■ ACTIVITY
Among the lines below, keep only those from the one containing "Viewport: 1279px width, 711px" through the one containing "Task: Open the الإجازات والطلبات menu", and reproduce them exactly.

■ STUDY MATERIAL
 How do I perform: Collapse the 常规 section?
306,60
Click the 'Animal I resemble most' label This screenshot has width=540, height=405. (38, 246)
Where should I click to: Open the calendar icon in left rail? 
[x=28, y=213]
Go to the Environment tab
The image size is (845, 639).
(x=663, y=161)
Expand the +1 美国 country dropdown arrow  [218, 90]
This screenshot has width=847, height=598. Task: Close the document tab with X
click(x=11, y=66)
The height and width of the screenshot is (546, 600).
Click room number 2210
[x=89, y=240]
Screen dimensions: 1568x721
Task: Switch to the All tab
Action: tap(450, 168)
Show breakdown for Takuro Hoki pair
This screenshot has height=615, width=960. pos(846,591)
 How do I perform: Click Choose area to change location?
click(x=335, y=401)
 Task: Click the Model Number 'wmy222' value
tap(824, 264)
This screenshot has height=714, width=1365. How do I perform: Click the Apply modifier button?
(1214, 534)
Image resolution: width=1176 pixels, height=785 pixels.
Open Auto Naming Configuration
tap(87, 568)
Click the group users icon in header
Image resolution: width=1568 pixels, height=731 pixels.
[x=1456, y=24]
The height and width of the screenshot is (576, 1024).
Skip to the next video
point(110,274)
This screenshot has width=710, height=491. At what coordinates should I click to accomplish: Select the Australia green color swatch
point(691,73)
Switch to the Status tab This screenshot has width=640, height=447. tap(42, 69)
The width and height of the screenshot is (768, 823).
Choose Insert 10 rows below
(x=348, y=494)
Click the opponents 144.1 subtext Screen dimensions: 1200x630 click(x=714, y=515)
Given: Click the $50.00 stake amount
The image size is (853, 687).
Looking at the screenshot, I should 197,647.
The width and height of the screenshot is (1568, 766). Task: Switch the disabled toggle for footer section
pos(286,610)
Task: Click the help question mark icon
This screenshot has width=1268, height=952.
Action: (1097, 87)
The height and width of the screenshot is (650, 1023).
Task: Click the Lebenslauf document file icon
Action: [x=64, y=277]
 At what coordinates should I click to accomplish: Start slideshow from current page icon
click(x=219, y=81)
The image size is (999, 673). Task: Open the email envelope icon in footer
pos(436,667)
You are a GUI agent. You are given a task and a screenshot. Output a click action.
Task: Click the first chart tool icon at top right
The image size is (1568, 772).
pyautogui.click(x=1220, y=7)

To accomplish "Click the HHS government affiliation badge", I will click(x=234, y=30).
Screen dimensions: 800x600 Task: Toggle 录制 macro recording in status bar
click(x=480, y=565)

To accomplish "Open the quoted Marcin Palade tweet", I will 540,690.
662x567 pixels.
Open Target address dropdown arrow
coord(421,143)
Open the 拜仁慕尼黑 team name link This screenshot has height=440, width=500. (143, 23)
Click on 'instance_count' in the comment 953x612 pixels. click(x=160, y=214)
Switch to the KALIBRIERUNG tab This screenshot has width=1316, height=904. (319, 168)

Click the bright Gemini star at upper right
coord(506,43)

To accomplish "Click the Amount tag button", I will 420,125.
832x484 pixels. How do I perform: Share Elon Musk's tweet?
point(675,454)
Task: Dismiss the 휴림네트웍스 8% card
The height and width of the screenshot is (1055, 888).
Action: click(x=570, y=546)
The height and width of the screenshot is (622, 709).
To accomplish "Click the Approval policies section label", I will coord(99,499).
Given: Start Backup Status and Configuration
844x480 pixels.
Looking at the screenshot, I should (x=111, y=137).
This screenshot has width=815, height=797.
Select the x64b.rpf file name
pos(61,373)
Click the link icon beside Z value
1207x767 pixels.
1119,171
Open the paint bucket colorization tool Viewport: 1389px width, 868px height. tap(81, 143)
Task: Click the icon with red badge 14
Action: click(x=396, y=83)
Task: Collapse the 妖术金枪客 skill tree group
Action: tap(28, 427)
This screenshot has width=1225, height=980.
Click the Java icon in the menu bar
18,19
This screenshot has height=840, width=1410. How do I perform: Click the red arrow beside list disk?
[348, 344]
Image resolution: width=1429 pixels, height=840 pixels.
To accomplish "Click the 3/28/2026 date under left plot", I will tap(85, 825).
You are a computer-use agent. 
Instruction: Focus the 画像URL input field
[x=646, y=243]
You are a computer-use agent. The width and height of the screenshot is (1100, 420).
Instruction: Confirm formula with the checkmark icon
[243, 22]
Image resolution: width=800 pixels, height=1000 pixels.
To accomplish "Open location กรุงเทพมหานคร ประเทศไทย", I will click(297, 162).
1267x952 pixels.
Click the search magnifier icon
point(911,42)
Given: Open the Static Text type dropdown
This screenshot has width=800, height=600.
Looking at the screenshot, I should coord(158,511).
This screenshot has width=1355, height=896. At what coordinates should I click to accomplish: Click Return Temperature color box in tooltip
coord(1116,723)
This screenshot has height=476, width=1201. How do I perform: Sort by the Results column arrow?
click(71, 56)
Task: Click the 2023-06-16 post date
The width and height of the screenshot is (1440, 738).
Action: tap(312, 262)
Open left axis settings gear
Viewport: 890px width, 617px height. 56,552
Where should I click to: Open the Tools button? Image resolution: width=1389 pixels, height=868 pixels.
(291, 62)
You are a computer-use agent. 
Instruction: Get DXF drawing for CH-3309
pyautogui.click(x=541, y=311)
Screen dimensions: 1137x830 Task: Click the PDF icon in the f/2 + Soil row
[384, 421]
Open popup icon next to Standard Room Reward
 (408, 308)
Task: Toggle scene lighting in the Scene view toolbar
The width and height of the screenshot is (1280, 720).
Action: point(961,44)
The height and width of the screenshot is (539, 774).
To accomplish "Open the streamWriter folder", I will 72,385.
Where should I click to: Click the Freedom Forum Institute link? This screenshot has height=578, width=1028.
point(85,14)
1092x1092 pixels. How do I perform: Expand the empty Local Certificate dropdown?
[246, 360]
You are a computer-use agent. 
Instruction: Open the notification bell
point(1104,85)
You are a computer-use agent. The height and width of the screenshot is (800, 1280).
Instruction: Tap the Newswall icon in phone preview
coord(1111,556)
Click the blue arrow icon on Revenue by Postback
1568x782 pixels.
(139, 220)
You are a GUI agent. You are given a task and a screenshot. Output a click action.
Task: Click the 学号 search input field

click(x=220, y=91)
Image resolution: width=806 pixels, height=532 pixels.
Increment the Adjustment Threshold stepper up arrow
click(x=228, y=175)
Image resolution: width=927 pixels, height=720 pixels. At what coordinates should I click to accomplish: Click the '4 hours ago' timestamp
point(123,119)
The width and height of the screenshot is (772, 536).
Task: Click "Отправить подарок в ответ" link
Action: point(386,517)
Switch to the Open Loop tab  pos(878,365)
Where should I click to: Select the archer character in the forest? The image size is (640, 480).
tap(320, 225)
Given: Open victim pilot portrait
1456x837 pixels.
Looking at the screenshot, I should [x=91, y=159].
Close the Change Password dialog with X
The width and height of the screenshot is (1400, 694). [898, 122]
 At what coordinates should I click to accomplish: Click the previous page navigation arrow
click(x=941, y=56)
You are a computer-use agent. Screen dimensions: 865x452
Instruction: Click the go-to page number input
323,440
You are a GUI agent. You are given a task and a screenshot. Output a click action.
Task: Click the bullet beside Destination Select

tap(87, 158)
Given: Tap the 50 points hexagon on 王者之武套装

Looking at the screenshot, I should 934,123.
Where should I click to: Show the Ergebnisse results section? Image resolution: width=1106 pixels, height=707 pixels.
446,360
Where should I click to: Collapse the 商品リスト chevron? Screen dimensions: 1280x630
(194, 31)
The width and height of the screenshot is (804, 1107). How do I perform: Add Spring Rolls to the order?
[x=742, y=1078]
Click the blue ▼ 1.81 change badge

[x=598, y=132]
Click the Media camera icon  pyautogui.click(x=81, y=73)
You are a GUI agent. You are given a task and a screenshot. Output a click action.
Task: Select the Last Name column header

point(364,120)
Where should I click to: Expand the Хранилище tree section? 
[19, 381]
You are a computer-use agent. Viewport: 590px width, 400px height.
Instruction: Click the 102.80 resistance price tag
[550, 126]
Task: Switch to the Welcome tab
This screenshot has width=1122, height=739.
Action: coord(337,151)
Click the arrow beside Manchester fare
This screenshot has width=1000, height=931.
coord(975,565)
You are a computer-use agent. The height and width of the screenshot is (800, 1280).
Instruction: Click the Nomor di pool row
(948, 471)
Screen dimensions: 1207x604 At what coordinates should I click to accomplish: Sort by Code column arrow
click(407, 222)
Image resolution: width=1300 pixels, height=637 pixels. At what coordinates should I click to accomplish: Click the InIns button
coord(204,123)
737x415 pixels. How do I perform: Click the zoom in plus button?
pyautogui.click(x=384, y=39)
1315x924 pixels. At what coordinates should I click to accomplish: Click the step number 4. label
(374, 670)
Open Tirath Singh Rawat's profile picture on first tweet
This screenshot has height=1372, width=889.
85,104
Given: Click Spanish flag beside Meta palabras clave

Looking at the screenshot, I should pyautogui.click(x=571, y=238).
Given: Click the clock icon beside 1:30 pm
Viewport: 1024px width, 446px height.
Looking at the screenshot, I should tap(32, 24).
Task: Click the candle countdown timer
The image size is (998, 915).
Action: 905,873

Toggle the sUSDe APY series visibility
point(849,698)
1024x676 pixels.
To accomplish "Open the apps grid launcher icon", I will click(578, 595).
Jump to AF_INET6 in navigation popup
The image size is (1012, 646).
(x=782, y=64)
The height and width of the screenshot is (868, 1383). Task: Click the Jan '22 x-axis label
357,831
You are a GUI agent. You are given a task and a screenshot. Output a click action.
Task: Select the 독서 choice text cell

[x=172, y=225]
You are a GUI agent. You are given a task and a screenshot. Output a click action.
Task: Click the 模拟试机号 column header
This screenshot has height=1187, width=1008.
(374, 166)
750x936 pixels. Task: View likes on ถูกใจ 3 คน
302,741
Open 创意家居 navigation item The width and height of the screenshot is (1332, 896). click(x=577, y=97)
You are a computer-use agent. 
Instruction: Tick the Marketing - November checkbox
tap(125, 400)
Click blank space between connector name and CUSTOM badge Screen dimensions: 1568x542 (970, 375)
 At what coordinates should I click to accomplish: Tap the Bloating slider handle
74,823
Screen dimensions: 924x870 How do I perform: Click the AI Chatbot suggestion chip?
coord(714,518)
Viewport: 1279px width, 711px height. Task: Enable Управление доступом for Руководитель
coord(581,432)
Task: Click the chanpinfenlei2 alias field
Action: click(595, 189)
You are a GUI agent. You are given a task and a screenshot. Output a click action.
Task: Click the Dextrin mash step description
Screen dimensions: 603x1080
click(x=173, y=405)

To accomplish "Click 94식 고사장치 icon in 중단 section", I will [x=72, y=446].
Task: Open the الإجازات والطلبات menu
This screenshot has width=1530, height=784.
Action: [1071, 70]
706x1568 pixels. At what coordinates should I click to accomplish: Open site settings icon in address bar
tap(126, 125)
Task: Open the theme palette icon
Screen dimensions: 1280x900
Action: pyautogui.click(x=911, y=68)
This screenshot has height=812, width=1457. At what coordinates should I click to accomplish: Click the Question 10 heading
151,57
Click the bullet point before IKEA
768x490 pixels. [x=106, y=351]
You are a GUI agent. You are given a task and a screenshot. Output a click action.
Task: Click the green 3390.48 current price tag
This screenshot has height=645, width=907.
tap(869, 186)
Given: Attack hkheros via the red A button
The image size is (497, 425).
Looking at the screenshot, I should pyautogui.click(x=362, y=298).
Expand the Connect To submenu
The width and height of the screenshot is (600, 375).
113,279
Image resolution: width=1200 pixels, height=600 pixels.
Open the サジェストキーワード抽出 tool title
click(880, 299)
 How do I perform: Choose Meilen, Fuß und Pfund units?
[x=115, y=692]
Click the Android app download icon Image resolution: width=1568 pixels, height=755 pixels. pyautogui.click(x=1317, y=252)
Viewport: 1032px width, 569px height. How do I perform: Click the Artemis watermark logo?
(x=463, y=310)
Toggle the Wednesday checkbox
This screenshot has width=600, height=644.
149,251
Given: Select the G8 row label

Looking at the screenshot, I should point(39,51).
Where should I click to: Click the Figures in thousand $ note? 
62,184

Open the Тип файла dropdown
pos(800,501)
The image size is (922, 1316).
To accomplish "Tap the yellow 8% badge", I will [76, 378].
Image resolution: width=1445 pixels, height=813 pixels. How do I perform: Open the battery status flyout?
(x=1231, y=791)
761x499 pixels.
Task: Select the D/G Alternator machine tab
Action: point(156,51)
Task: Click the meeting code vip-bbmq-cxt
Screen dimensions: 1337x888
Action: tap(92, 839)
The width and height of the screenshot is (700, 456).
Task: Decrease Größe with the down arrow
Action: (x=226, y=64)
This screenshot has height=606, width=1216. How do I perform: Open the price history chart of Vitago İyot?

■ WRITTEN SOLUTION
Viewport: 1279px width, 711px height. Task: Enable Управление доступом for Руководитель
coord(581,432)
Task: Click the chanpinfenlei2 alias field
Action: click(595, 189)
You are a GUI agent. You are given a task and a screenshot. Output a click action.
Task: Click the Dextrin mash step description
Screen dimensions: 603x1080
click(x=173, y=405)

To accomplish "Click 94식 고사장치 icon in 중단 section", I will [x=72, y=446].
Task: Open the الإجازات والطلبات menu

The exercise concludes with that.